I'll leave this a few days before screening in case there are any screams.
The key change is that all our 'Prelude' imports are now imports of 'Darcs.Prelude'.
The motivation is to cut down on the pain every time a new Prelude decides to export some new stuff.
From the comment:
This module abstracts over the differences in the Haskell Prelude over multiple GHC versions,
and also hides some symbols that are exported by the Prelude but clash with common names in
the Darcs code.
Broadly it exports everything that the latest Prelude supports, minus the things we explicitly exclude
By default it should be imported with
import Prelude ()
import Darcs.Prelude
1 patch for repository darcs-unstable@darcs.net:screened:
Sun May 31 15:26:27 BST 2015 Ganesh Sittampalam <ganesh@earth.li>
* Drop GHC 7.4 support, introduce 'Darcs.Prelude' to abstract over changes
This fixes the flood of redundant import warnings from bits of Applicative
being moved into the Prelude, and also should make future changes of this
nature easier to handle.
I should have screamed earlier ;-)
I read about the trick using import Prelude *after* all other imports
(from libraries).
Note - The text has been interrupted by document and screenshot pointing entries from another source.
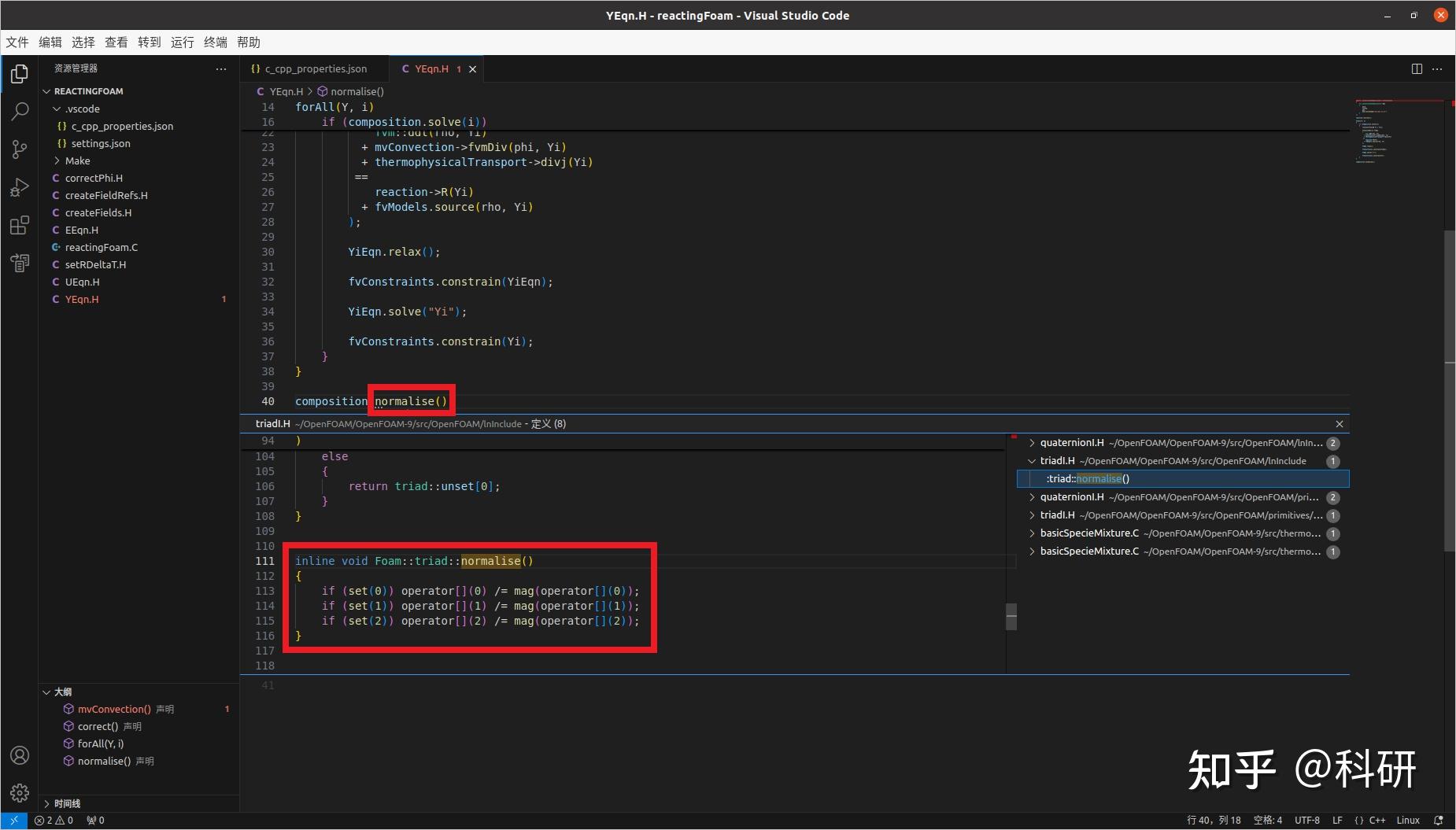Open the 文件 menu

click(x=17, y=42)
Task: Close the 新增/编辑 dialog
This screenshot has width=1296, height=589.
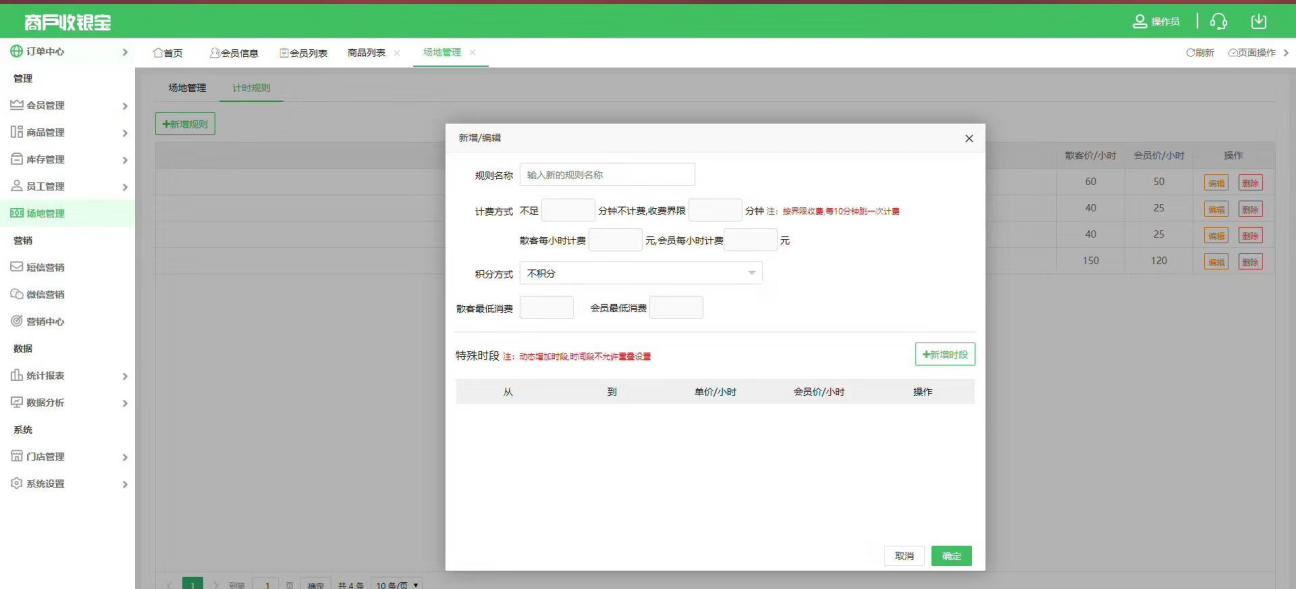Action: point(968,138)
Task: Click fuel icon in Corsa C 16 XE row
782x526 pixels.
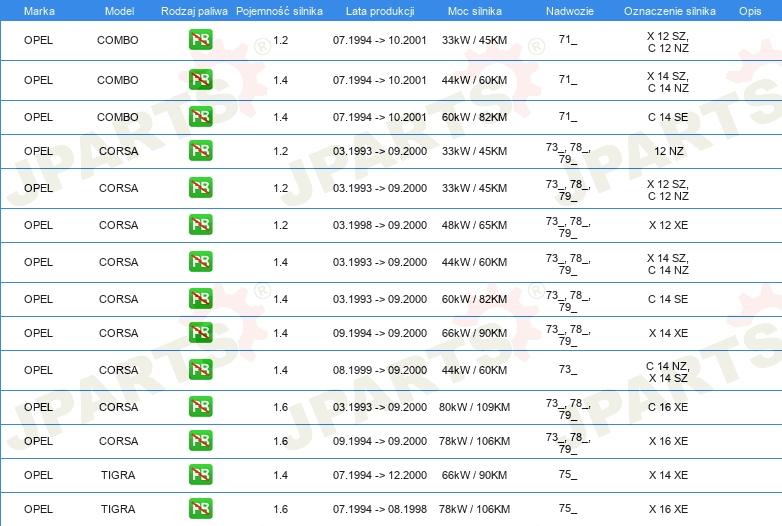Action: tap(200, 407)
Would this work for us? If yes, I think this is nicer
than adding an import of Darcs.Prelude everywhere.
I didn't try the Prelude trick - it sounded a bit fragile to me and I don't
think it would catch other migrations we've had to do like the switch of 'catch'
from the Prelude to Control.Exception (because that was a re-definition, not
just a re-export).
If it does work for the current set of warnings I'm fine with using that
instead.
I withdraw my objections. You arguments about robustness sound
convincing and anyway I am not in a position to test this because I have
not even ghc 7.8 installed, much less 7.10.